Sementara indeks saham telah meningkat tiga atau empat kali lipat dalam 10 tahun terakhir, pemulihan ekonomi global telah lamban.
Sebuah laporan baru-baru ini oleh Otoritas Sekuritas dan Pasar Eropa – menyoroti “risiko potensi decoupling kinerja pasar keuangan dan aktivitas ekonomi yang mendasarinya, yang menimbulkan pertanyaan tentang keberlanjutan rebound pasar saat ini” – tampaknya akhirnya mengkonfirmasi apa yang telah dikatakan banyak ahli selama bertahun-tahun: Pasar keuangan tidak lagi mencerminkan ekonomi riil.
Ini bukan untuk mengabaikan pasar sebagai artefak belaka. Harga ekuitas, khususnya, mengungkapkan preferensi investor, sentimen dan harapan masa depan tentang perusahaan, sektor industri dan ekonomi secara keseluruhan.
Kinerja sektor yang lebih baik
Di Amerika Serikat, sektor pasar saham berkinerja terbaik pada tahun 2020 adalah teknologi (42 persen) dan consumer discretionary (27 persen).
Sektor dengan kinerja terburuk adalah energi (-37 persen) dan jasa keuangan (-3 persen). Perusahaan energi menderita harga minyak dan gas alam yang rendah karena kelebihan pasokan dan permintaan yang lemah. Gagal bayar pinjaman dan kondisi ekonomi yang tertekan akan berdampak pada neraca dan profitabilitas bank untuk tahun-tahun mendatang.
Kinerja dua sektor pertama lebih mengejutkan.
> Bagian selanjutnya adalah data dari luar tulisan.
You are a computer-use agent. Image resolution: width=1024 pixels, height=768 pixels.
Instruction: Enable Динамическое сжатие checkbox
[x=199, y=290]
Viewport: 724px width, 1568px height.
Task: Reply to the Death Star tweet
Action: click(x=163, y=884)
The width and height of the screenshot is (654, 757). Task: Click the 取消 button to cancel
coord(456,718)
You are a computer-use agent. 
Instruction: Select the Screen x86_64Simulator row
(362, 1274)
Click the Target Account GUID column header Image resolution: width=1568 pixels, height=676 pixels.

Saham teknologi dan diskresioner konsumen secara tradisional dipandang sebagai “siklus”, yang berarti bahwa mereka naik dan turun dengan siklus bisnis.
Karena ratusan juta orang di seluruh dunia dikurung di rumah mereka selama fase penguncian yang diperpanjang, mereka tidak menghabiskan uang untuk bepergian, makan di luar, tiket film, atau hiburan lainnya.
Sebaliknya, mereka menghabiskan barang tahan lama konsumen seperti peralatan dapur, mesin cuci, televisi dan furnitur; membeli gadget terbaru seperti komputer laptop, monitor dan konsol game; dan umumnya menghabiskan lebih banyak waktu online mengkonsumsi dan memproduksi konten digital.